Each adapter imports only its own SDK, so importing the core (or one adapter) never pulls in the others.

Basic usage:

img, err := imgfeed.FromFile("photo.png",
	imgfeed.WithMaxDim(1024),
	imgfeed.WithDetail(imgfeed.High))
if err != nil {
	// handle error
}
url := img.DataURL()                 // ready for any image_url field
cost := img.EstimateTokens("gpt-4o") // approximate input tokens

Index

Examples

Constants

This section is empty.

Variables

View Source
var (
	// ErrEmpty is returned when the source contains no data.
	ErrEmpty = errors.New("imgfeed: empty image data")
	// ErrNotImage is returned when the data is not a recognized image type.
	ErrNotImage = errors.New("imgfeed: data is not a recognized image type")
)

Errors returned by the loaders.

Functions

This section is empty.

Types

type Detail

type Detail string

Detail mirrors the OpenAI image "detail" hint, which controls how much detail the model extracts from an image and therefore how many tokens it costs. It is carried on the resulting Image, applied by the SDK adapters that support it, and used by Image.EstimateTokens.

const (
	// Auto lets the provider decide the detail level.
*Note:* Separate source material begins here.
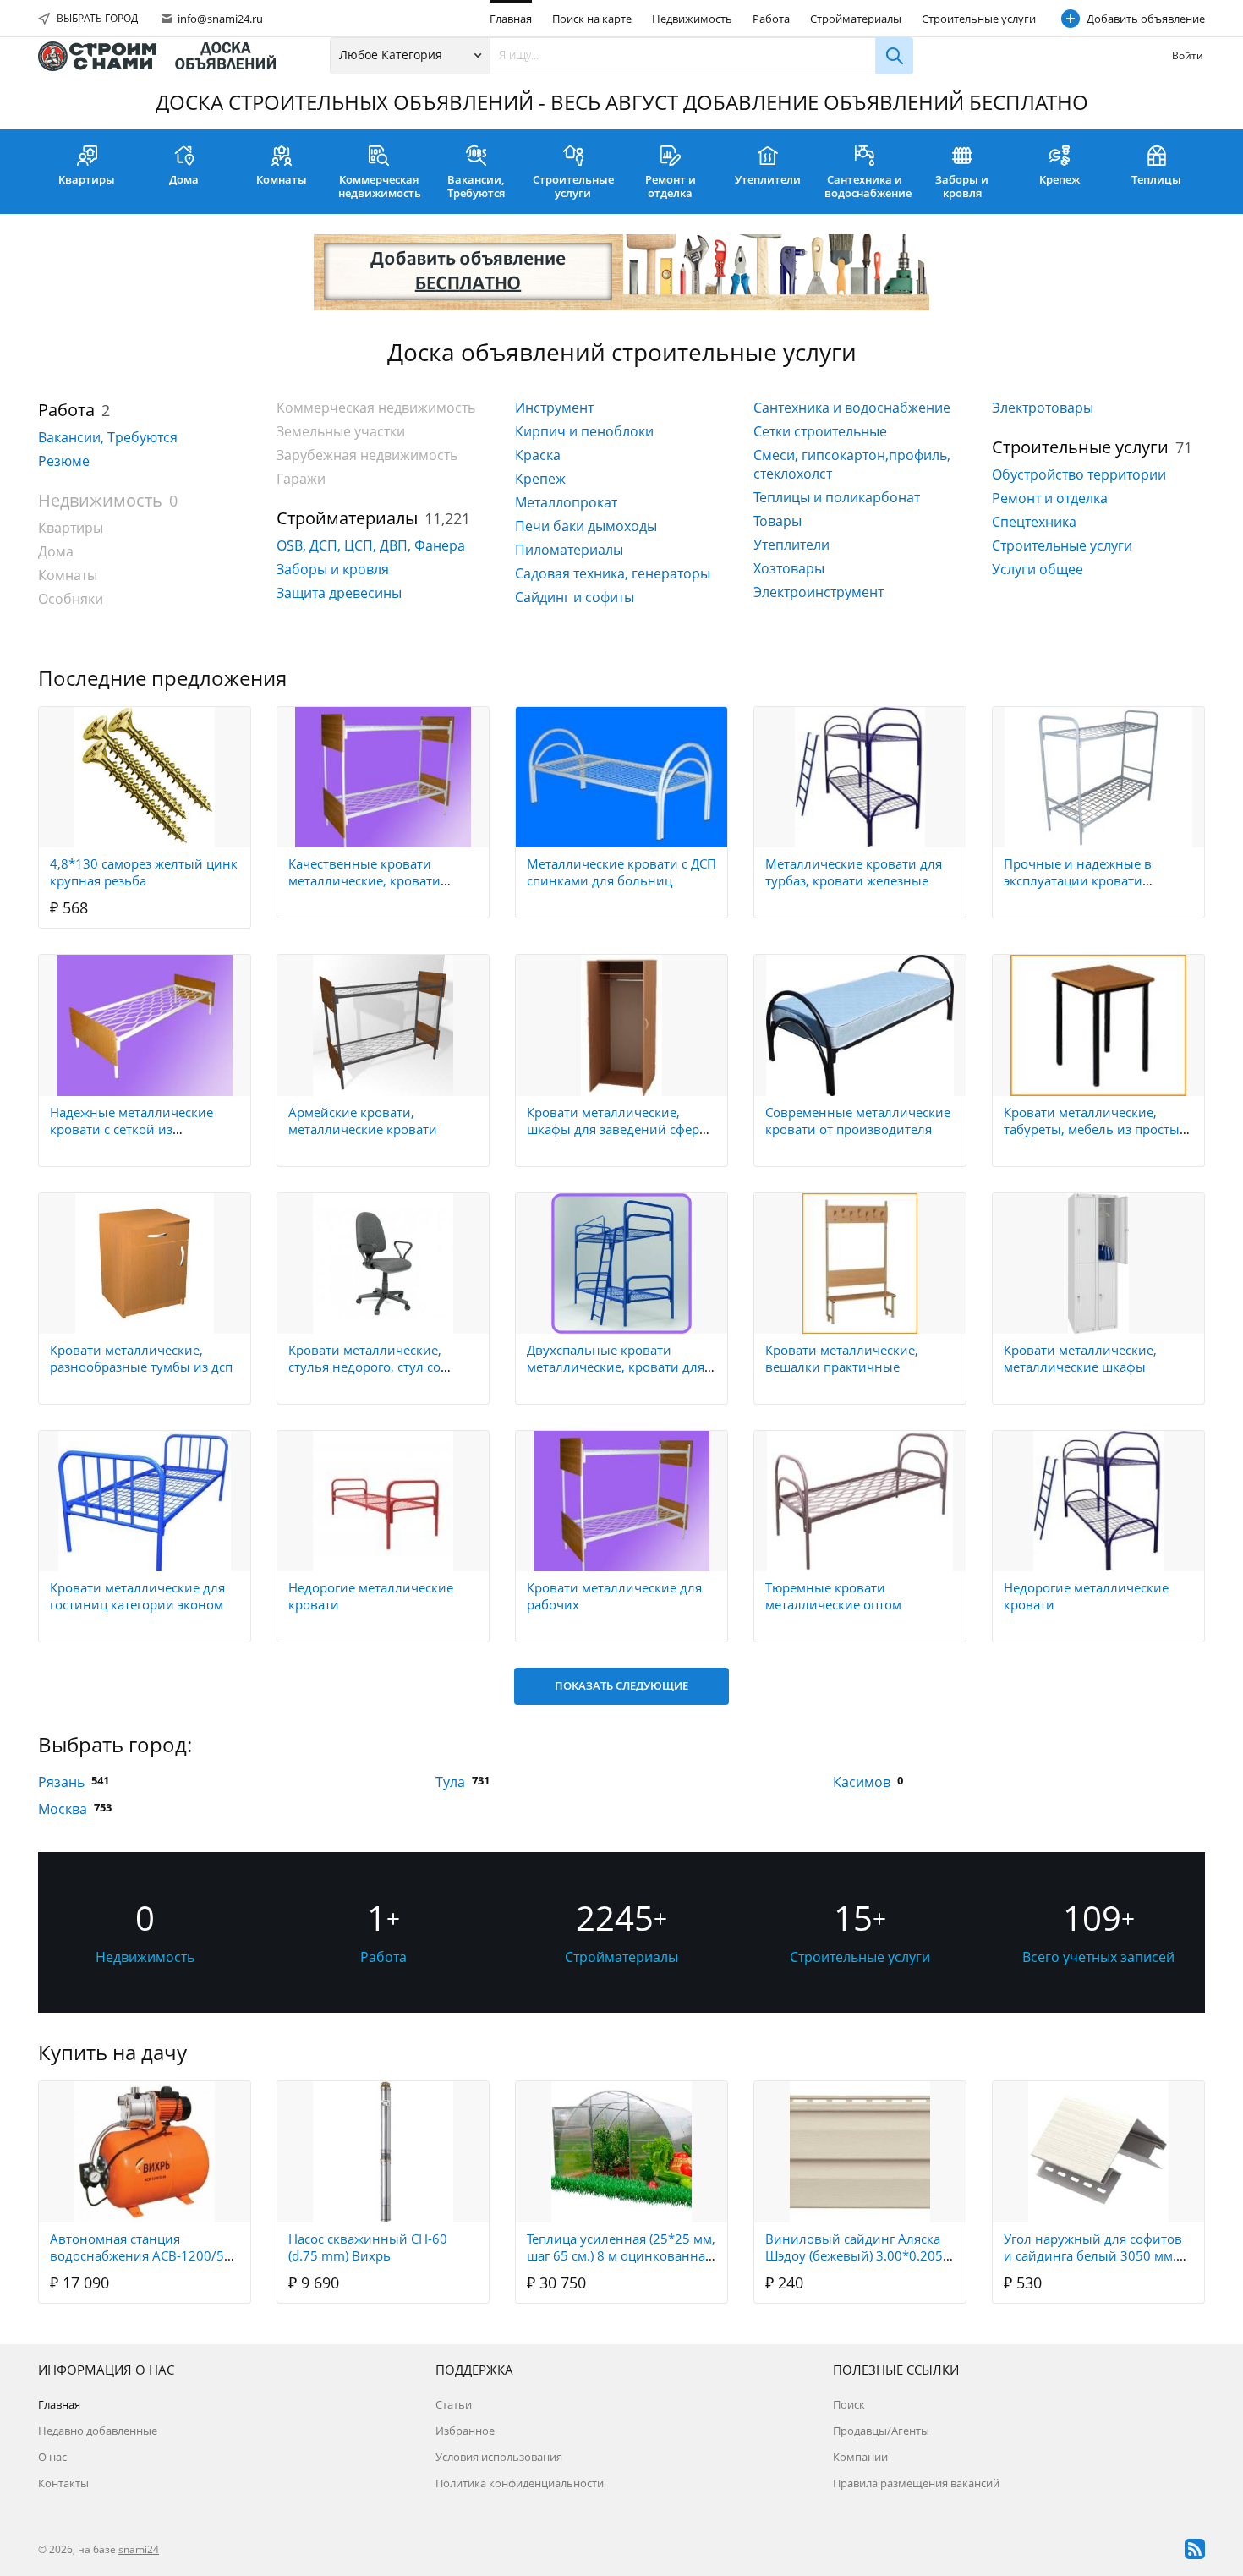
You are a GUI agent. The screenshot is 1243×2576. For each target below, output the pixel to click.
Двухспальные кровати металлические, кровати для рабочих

It is the default.
	Auto Detail = "auto"
	// Low requests a low-resolution, fixed-cost reading of the image.
	Low Detail = "low"
	// High requests a high-resolution, tile-based reading of the image.
	High Detail = "high"
)

type Format

type Format string

Format is an output image encoding used when an image must be re-encoded (because of resizing, a byte budget, or an explicit conversion) or when it is built from an image.Image. Only the lossless PNG and lossy JPEG encoders are supported.

const (
	// PNG selects lossless PNG encoding.
	PNG Format = "image/png"
	// JPEG selects lossy JPEG encoding (see [WithJPEGQuality]).
	JPEG Format = "image/jpeg"
)

type Image

type Image struct {
	// Data holds the encoded image bytes (possibly re-encoded by resizing).
	Data []byte
	// MIME is the image media type, e.g. "image/png".
	MIME string
	// Width and Height are the pixel dimensions, or 0 if they could not be
	// determined.
	Width, Height int
	// Detail is the resolved detail hint (see [WithDetail]).
	Detail Detail
}

Image is a normalized, ready-to-send image: the encoded bytes plus the detected MIME type, decoded dimensions (0 if unknown) and the chosen detail hint. Use Image.DataURL for a value to drop into any image_url field, or one of the adapter subpackages to build an SDK-specific content part.

func FromBytes

func FromBytes(b []byte, opts ...Option) (*Image, error)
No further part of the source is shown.